Truthful Generalized Linear Models
This addresses the challenge of reliable data collection in strategic and privacy-sensitive settings, such as in economics or social sciences, though it is incremental by extending existing methods to new conditions.
The paper tackles the problem of estimating Generalized Linear Models (GLMs) when agents are strategic and privacy-conscious, proposing mechanisms that incentivize truthful reporting and preserve privacy while achieving accurate parameter estimates. The results include mechanisms that are jointly differentially private, achieve approximate Bayes Nash equilibrium for most agents, and output errors of o(1) with o(1) payment budgets.

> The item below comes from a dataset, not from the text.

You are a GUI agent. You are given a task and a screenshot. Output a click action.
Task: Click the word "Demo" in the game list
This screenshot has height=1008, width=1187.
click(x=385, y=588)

In this paper we study estimating Generalized Linear Models (GLMs) in the case where the agents (individuals) are strategic or self-interested and they concern about their privacy when reporting data. Compared with the classical setting, here we aim to design mechanisms that can both incentivize most agents to truthfully report their data and preserve the privacy of individuals' reports, while their outputs should also close to the underlying parameter. In the first part of the paper, we consider the case where the covariates are sub-Gaussian and the responses are heavy-tailed where they only have the finite fourth moments. First, motivated by the stationary condition of the maximizer of the likelihood function, we derive a novel private and closed form estimator. Based on the estimator, we propose a mechanism which has the following properties via some appropriate design of the computation and payment scheme for several canonical models such as linear regression, logistic regression and Poisson regression: (1) the mechanism is $o(1)$-jointly differentially private (with probability at least $1-o(1)$); (2) it is an $o(\frac{1}{n})$-approximate Bayes Nash equilibrium for a $(1-o(1))$-fraction of agents to truthfully report their data, where $n$ is the number of agents; (3) the output could achieve an error of $o(1)$ to the underlying parameter; (4) it is individually rational for a $(1-o(1))$ fraction of agents in the mechanism ; (5) the payment budget required from the analyst to run the mechanism is $o(1)$. In the second part, we consider the linear regression model under more general setting where both covariates and responses are heavy-tailed and only have finite fourth moments. By using an $\ell_4$-norm shrinkage operator, we propose a private estimator and payment scheme which have similar properties as in the sub-Gaussian case.